+++ Information provided +++

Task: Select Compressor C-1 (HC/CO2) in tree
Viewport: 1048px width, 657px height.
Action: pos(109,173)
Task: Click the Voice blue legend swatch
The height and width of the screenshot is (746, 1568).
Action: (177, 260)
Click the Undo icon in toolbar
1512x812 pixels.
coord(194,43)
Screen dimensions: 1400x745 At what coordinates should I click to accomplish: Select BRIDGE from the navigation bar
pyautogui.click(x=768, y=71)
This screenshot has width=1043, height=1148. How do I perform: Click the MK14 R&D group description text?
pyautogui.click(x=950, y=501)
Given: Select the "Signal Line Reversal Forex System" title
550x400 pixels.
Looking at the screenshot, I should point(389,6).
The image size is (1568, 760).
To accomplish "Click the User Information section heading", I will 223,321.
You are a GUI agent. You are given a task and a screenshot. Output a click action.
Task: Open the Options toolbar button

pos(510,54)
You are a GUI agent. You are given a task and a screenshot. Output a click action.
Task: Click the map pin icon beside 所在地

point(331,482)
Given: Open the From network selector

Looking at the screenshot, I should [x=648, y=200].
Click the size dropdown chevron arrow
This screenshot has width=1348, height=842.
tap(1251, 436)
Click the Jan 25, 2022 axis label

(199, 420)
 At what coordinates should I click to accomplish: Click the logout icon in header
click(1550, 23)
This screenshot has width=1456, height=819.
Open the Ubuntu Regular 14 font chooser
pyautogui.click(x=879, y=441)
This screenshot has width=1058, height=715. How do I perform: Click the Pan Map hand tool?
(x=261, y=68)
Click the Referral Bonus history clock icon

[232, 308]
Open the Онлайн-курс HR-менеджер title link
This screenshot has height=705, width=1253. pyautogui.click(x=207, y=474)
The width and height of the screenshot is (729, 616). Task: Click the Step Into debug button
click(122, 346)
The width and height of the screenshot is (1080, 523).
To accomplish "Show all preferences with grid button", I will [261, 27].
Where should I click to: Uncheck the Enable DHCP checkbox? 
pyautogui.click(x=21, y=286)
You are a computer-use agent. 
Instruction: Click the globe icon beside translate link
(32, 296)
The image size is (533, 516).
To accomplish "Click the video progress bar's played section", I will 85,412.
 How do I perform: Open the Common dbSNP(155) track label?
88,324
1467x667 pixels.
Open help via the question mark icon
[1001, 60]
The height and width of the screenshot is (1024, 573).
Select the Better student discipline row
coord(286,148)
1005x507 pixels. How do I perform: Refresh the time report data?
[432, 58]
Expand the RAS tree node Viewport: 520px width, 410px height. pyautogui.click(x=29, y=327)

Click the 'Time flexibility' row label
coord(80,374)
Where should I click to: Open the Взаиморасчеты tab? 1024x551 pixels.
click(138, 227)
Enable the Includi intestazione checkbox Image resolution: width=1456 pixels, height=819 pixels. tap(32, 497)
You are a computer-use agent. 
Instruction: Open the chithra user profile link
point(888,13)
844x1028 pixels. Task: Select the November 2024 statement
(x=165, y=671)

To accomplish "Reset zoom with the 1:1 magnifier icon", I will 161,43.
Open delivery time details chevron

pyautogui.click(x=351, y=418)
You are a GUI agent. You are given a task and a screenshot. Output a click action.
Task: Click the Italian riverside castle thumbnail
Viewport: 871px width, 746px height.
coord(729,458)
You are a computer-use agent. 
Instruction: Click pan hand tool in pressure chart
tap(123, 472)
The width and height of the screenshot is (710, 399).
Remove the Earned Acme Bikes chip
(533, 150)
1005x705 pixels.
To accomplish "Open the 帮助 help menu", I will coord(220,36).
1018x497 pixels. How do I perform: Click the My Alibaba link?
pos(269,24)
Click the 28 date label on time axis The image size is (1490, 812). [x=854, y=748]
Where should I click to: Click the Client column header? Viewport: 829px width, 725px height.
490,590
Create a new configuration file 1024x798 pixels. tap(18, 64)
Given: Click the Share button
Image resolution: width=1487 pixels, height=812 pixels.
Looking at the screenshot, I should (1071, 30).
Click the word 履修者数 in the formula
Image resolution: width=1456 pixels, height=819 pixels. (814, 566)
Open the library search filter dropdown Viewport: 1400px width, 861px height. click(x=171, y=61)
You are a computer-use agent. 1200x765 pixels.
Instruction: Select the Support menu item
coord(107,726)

+++

- **Goal of the exercise**: Copy every line of the material that contains the string "This". Case counts.

- **Result**:
This screenshot has width=1043, height=1148. How do I perform: Click the MK14 R&D group description text?
This screenshot has width=1348, height=842.
This screenshot has width=1456, height=819.
This screenshot has width=1058, height=715. How do I perform: Click the Pan Map hand tool?
This screenshot has height=705, width=1253. pyautogui.click(x=207, y=474)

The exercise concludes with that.